When creating healthcare solutions and interventions, it is important to consider social factors. When social factors are not taken into account and healthcare solutions are based only on a person’s biology, disparities of communities facing a disproportionate burden of diabetes may become worse.
With the recent COVID-19 pandemic, diabetes care has moved from in-person visits to virtual platforms. This has left behind many populations without consistent access to technology and has impacted their health, too. Researchers from Sansum Diabetes Research Institute in Santa Barbara call digital literacy and internet connection “super social determinants of health” because of their impact on a person’s health and other factors.
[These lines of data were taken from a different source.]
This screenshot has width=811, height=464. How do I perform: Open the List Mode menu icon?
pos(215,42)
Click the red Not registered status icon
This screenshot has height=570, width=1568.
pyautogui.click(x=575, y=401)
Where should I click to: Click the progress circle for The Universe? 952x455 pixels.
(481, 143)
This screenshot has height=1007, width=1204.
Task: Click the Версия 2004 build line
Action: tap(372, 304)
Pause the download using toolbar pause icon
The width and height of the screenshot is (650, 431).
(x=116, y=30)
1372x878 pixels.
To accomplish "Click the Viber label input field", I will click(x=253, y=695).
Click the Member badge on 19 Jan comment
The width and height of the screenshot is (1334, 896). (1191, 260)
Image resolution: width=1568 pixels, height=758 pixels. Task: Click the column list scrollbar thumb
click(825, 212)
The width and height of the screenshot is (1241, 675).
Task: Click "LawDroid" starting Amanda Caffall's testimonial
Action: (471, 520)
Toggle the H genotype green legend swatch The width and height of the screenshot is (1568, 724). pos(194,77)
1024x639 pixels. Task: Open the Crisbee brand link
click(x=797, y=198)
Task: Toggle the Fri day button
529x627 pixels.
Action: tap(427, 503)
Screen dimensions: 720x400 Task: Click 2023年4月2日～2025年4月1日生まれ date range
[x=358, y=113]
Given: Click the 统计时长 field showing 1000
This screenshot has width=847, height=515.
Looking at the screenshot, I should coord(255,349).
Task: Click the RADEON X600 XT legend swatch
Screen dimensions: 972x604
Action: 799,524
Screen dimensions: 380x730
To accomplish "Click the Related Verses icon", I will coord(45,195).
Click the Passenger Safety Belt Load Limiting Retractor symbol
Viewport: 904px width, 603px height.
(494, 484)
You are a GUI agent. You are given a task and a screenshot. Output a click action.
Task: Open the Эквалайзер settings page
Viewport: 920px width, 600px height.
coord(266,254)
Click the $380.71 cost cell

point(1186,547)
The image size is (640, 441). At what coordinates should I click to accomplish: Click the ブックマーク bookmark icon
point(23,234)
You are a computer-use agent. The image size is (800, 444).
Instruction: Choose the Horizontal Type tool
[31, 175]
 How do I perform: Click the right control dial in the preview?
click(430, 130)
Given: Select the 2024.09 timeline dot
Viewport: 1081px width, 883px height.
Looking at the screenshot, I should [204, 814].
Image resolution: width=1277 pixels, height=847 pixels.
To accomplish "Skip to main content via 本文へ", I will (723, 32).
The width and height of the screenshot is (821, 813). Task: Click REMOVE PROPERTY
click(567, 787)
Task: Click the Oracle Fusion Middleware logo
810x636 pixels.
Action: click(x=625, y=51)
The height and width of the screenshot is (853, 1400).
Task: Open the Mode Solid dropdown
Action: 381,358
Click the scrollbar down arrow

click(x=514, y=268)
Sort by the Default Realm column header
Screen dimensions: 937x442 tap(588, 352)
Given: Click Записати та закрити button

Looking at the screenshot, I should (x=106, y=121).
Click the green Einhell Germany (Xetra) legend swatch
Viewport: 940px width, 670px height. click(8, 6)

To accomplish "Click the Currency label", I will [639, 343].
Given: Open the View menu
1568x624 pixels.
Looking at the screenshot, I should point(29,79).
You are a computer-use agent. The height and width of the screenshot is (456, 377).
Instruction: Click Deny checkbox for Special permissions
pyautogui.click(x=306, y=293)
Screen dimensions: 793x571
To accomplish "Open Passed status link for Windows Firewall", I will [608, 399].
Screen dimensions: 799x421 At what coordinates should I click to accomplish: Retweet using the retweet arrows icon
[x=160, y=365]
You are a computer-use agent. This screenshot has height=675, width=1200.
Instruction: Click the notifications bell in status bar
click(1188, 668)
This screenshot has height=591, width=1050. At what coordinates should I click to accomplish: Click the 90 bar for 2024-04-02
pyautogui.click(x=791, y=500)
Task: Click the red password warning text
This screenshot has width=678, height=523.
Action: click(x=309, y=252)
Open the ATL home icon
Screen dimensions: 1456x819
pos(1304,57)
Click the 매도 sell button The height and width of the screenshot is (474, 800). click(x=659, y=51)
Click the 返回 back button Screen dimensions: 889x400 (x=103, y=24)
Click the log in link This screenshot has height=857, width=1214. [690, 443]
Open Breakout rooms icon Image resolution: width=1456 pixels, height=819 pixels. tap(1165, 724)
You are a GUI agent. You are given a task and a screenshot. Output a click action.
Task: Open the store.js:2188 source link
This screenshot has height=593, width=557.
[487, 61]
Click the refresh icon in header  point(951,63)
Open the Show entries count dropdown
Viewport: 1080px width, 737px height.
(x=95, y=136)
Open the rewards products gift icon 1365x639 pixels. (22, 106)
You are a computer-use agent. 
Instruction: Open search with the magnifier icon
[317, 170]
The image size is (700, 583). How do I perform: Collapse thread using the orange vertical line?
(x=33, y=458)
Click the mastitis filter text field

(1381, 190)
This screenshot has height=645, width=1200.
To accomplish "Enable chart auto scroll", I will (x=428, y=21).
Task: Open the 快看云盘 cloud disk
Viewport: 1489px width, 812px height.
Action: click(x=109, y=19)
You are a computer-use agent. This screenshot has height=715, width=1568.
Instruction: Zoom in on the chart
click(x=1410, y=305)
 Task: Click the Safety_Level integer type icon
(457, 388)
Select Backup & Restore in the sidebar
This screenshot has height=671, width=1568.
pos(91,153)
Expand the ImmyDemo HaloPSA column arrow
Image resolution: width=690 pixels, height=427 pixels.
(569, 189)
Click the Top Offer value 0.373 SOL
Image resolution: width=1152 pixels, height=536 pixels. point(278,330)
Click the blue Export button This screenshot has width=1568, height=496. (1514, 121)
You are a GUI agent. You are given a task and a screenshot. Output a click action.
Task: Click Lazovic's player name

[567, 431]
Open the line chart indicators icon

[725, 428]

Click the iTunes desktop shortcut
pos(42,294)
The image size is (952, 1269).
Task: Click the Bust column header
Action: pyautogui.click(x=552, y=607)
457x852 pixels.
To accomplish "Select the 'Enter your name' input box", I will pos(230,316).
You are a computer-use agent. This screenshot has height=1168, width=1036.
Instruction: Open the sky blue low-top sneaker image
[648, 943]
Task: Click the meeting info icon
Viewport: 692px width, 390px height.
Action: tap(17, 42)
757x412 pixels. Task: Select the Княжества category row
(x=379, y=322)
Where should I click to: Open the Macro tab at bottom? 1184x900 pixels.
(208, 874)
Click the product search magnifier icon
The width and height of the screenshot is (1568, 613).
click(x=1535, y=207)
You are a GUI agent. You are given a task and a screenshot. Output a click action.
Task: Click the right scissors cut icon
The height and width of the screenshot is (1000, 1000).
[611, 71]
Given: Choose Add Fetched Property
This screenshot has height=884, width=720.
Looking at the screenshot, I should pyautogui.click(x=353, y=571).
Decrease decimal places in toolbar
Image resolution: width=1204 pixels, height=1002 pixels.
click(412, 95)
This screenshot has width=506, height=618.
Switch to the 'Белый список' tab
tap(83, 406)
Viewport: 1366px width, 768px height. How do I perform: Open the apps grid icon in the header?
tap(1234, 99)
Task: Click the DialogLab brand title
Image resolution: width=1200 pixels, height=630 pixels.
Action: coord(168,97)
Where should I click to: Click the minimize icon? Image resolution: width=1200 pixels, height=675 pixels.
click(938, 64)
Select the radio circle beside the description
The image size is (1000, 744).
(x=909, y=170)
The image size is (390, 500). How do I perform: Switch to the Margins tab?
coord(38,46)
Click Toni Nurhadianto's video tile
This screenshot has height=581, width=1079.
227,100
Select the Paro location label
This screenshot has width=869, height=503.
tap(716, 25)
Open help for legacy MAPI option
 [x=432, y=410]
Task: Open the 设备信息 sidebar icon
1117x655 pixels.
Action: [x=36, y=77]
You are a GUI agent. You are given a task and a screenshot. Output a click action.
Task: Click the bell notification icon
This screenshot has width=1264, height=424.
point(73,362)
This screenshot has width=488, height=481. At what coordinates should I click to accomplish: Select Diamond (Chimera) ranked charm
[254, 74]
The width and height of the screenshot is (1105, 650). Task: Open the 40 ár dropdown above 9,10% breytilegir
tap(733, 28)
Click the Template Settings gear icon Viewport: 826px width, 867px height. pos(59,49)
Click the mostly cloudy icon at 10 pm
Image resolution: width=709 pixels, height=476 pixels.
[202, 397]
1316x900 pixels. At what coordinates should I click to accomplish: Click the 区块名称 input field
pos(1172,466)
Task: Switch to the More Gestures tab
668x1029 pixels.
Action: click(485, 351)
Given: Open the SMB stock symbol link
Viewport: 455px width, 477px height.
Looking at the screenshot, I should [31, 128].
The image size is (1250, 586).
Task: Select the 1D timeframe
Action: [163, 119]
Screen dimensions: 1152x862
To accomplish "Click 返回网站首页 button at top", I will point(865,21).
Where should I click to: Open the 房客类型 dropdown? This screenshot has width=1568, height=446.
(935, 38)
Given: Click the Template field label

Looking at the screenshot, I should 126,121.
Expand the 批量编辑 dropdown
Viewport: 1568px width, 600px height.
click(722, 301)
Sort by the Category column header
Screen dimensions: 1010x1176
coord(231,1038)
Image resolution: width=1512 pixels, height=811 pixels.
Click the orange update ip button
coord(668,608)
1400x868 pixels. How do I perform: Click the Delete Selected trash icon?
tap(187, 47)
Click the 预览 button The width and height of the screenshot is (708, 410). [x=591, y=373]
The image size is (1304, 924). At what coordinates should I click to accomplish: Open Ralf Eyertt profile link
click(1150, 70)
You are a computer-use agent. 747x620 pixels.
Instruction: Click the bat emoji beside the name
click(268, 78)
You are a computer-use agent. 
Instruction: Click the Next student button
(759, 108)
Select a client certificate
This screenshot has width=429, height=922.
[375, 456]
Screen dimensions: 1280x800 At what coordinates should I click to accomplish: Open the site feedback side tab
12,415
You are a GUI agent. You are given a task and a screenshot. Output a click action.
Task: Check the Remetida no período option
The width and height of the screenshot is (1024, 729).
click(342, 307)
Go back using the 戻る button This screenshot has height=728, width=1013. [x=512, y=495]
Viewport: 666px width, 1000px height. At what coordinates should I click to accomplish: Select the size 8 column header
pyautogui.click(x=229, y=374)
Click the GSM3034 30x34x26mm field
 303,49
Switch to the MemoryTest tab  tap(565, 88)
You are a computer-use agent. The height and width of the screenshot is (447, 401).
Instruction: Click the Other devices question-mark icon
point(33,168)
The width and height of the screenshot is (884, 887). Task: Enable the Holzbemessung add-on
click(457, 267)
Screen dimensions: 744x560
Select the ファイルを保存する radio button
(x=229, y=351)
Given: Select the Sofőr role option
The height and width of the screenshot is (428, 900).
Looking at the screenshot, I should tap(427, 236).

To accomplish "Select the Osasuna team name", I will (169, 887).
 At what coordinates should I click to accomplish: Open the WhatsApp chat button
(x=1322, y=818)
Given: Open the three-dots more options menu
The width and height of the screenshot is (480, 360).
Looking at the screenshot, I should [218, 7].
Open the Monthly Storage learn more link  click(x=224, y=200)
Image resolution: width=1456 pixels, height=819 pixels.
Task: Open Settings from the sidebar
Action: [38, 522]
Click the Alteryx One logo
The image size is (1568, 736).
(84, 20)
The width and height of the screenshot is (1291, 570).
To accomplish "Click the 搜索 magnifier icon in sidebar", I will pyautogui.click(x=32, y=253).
Example of Washington, D.C.
The capital of the U.S., Washington, D.C., is a clear example of the impact of social gradients in the U.S. today. For example, Washington, D.C., has 8 wards across 6.5 miles. The wards are very close together, however, there are many differences between the health, socioeconomic status, race, and digital access across the wards. Wards 2 and 6 are made up of mostly White people while the adjacent Wards 7 and 8 are home to mostly Black people. Wards 7 and 8 have rates of diabetes 1.5 to 5 times greater than Wards 2 and 6. These wards show researchers that urban minorities with diabetes do not have many options to move up the social gradient ladder. We also see that Black communities are especially impacted. Further, Black populations often depend on health care facilities that lack resources, and may live in areas that can be diabetes-promoting. As researchers point out, this pattern shows a “consistent downward social gradient from the healthy White wards to the comparatively unhealthy Black wards.”
Even though Washington, D.C., is the center of political and health care leaders, it seems as if they have not adequately addressed policy interventions to help us achieve equity in our nation’s capital. Looking forward, it is extremely important to connect social support with medical care while addressing poverty and promoting environmental justice as well.